Has Goodreads Outlived Its Usefulness For Authors?

 I will admit that when I first heard of Goodreads,I liked the concept, and Goodreads has done a really good job on their database and interface, so much so that their nearest competitor, LibraryThing, which has some advantages and better features, is still far behind in popularity. Purportedly meant as an app to bring readers and authors together, most authors I know use it more as a reading research and library tracker than for any meaningful interaction with fans. There have been exceptions, Michael Sullivan being notable among them (though I haven’t taken time or effort to verify his claims of successes there to be fair). But I can count on one hand the number of authors I know who have told me of meaningful interaction there with fans. In part this is due to the trolling nature of Goodreads readers who can be quite cruel in their bluntness and shortsighted in the insight their reviews provide. After a few such experiences, most authors just stop reading the reviews and develop a distaste for interacting with those types of people, even if they do luck into positive reviews from them. Most of us instead used Goodreads to track our reading, generally gauge reader responses, and as a resource for giveaways to fans. But Goodreads did even the playing field by providing a way for indie authors and small presses to get their books more prominently noticed by a larger readership, and that in and of itself was a huge benefit and blessing to many of us. And made time invested in Goodreads more than worth the effort. The promise was more reviews, although in my experience, I garnered a very small boost in reviews from the giveaways I did.
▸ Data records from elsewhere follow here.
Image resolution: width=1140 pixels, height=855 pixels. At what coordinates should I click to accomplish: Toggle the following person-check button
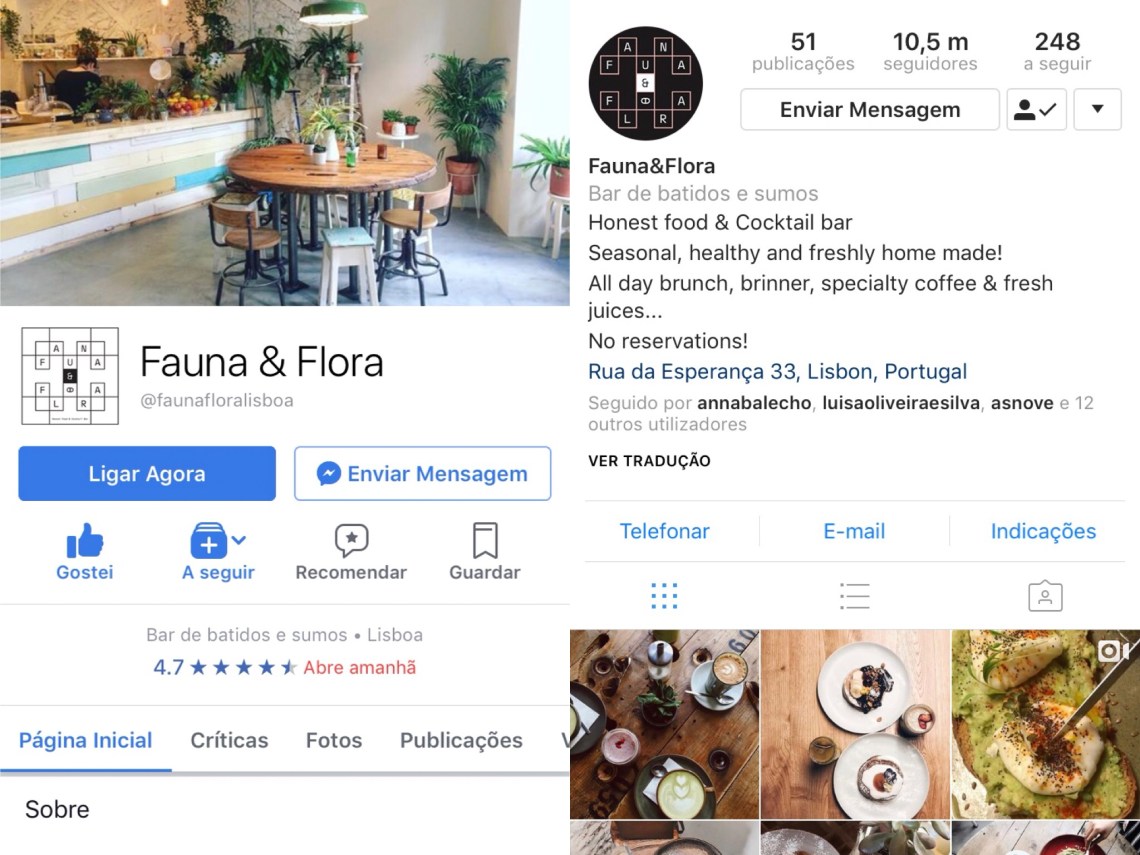click(x=1036, y=110)
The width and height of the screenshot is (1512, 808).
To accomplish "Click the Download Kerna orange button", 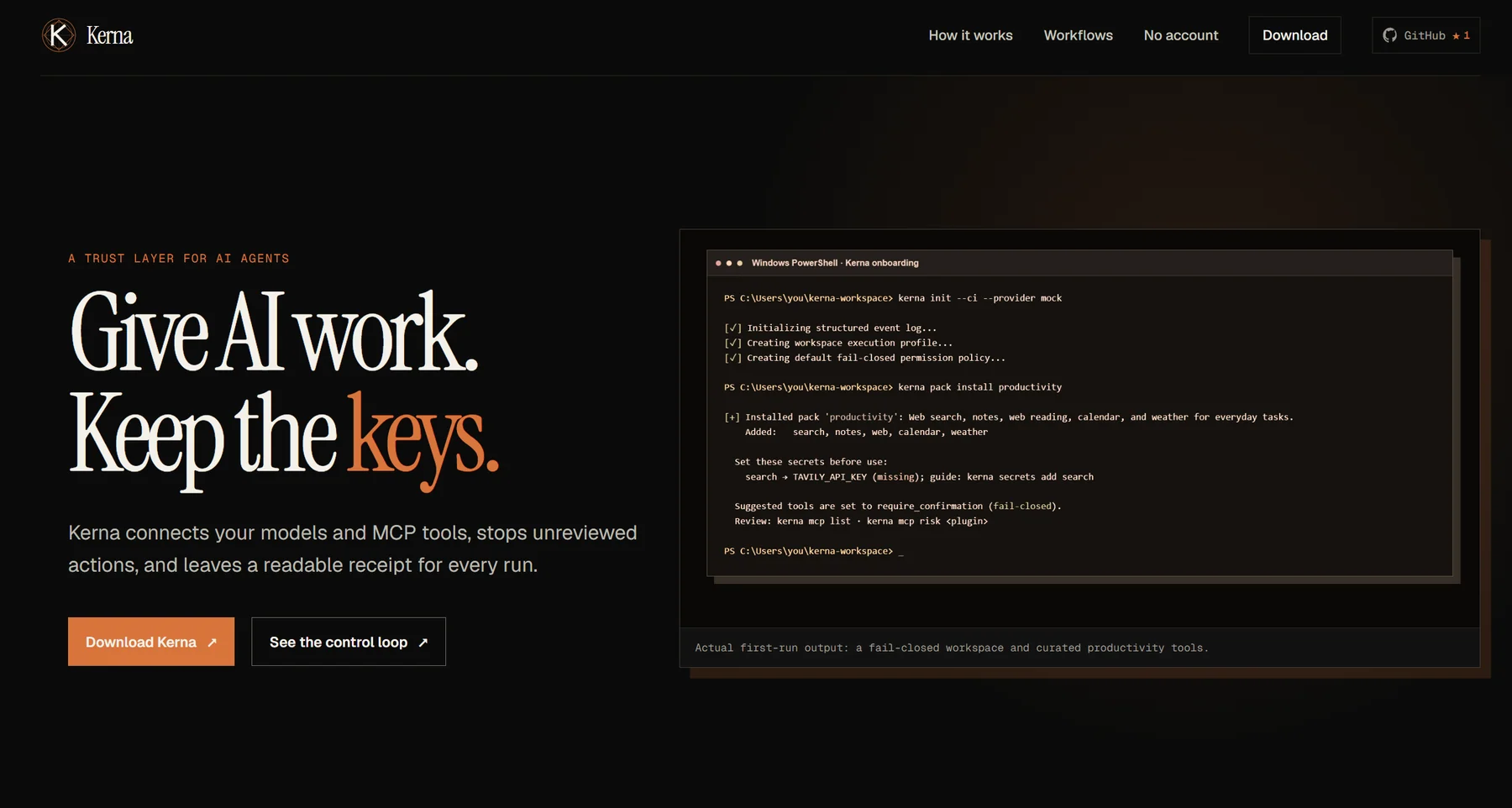I will click(151, 642).
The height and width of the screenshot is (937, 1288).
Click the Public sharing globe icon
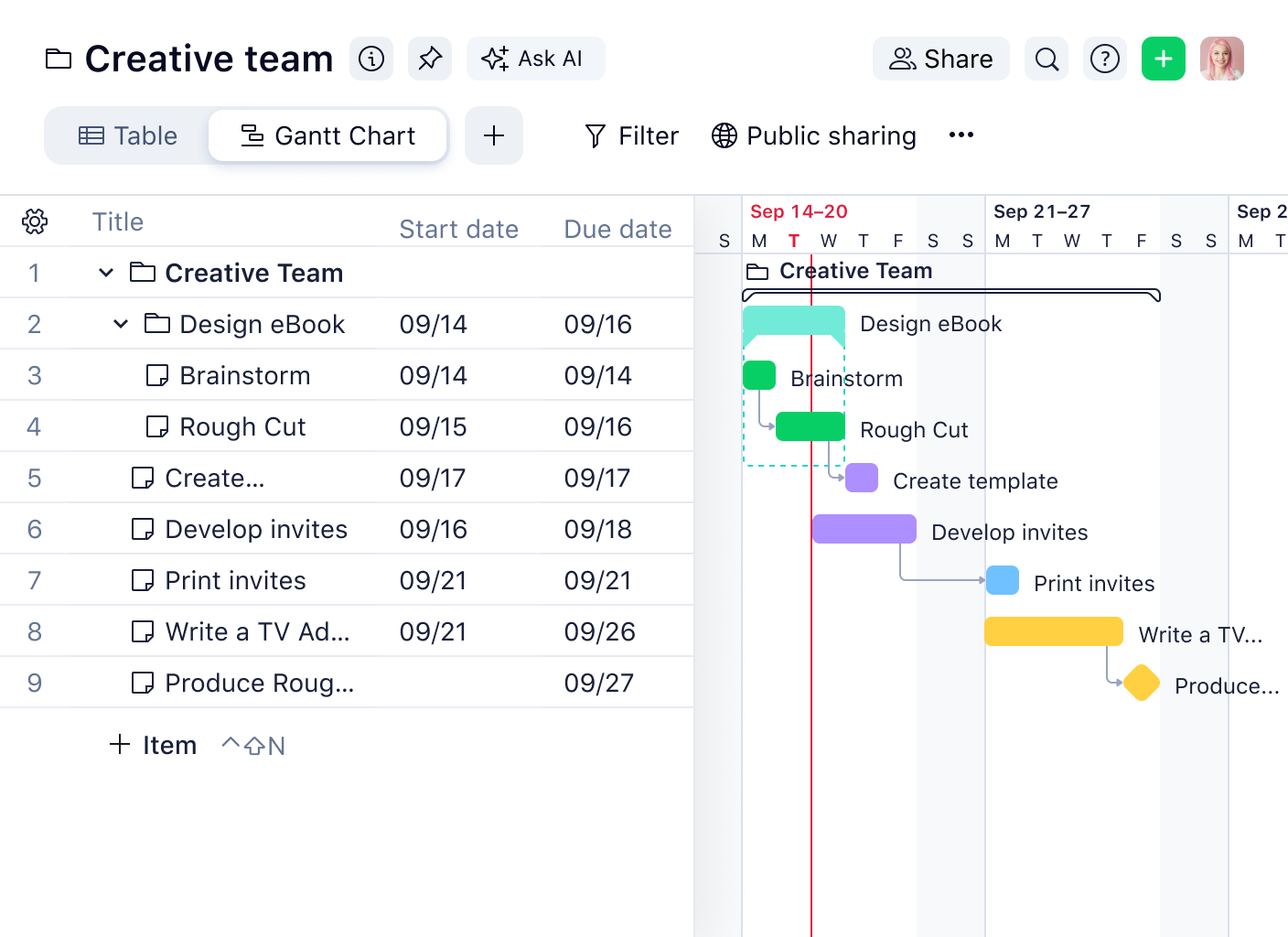724,135
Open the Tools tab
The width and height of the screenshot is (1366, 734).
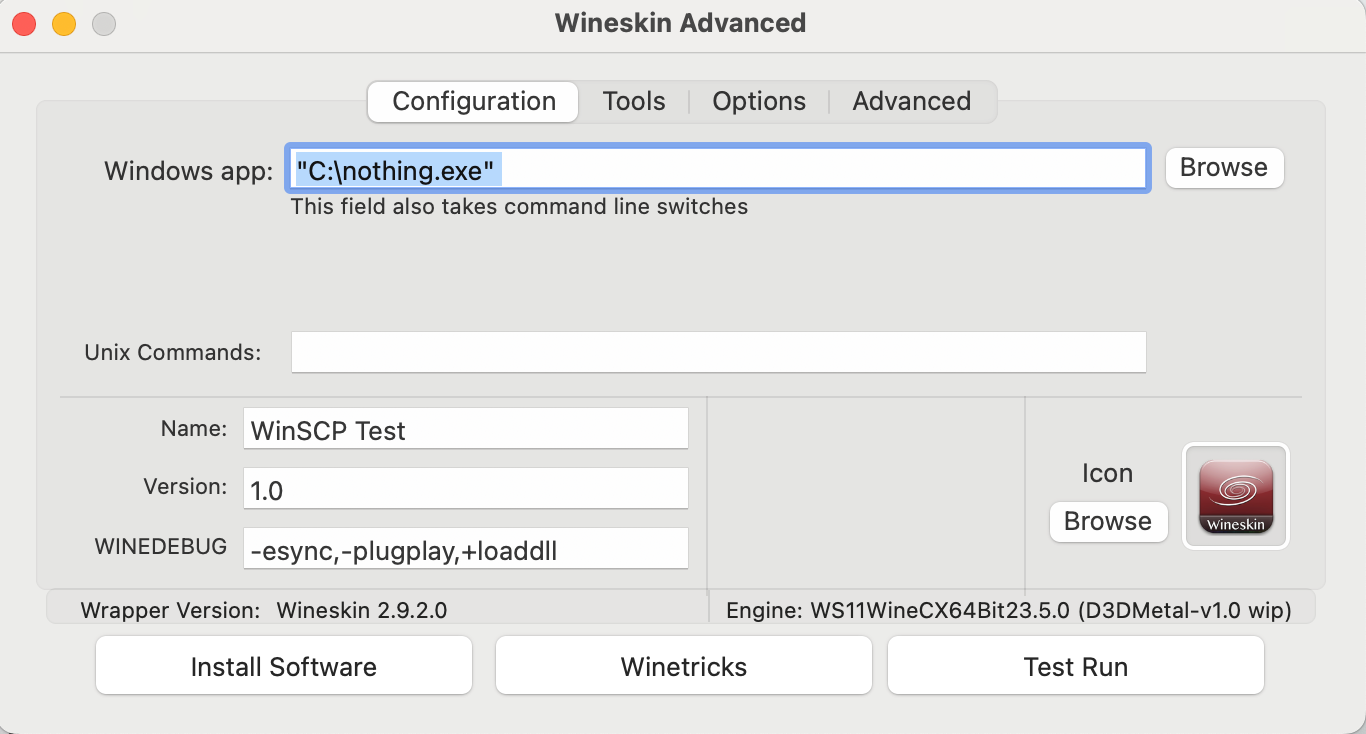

Then Amazon bought Goodreads and all of a sudden they started charging a few hundred dollars for giveaways, immediately making giveaways unaffordable for most indies and small presses while favoring the big names who already get all the advantages. One of the nice things about Goodreads giveaways being free was it allowed indies and small presses to play equally alongside the big boys at attracting reader attention. That is no longer the case with the new policy. But other developments with Amazon’s arrival have been even more insidious. Torrent links began showing up more and more in comments and as actual groups and getting them removed became a major ordeal requiring many emails and DCMA notices as well as much frustration of the authors or presses involved.

And now it appears, Goodreads allows authors to create fake profiles in the name of other authors to troll authors the creators disapprove of with really nasty reviews. I can tell you that it is always perilous as an author to review peers. As such, I learned long ago not to post any review that was below three stars publicly. So if you ever see a review below three stars bearing my name on a book, it is fake. But not everyone cares about relations with their peers as I do, and with this current rise of trolling fakes, the problem is exploding by leaps and bounds. Goodreads will remove fake accounts if you can make a good case proving they are fake and get enough people to join you in complaining, but it is not easy and in many cases, the damage may have already been done. Unless something has changed, just because accounts are removed, doesn’t mean all their reviews disappear. Many times I encountered them listed under labels such as “Inactive Account” or other such monikers. Someone has to actually undertake cleanup behind the scenes which requires effort and time, something Goodreads is stingy with when it comes to assigning employees, in my experience and that of many others I have talked to.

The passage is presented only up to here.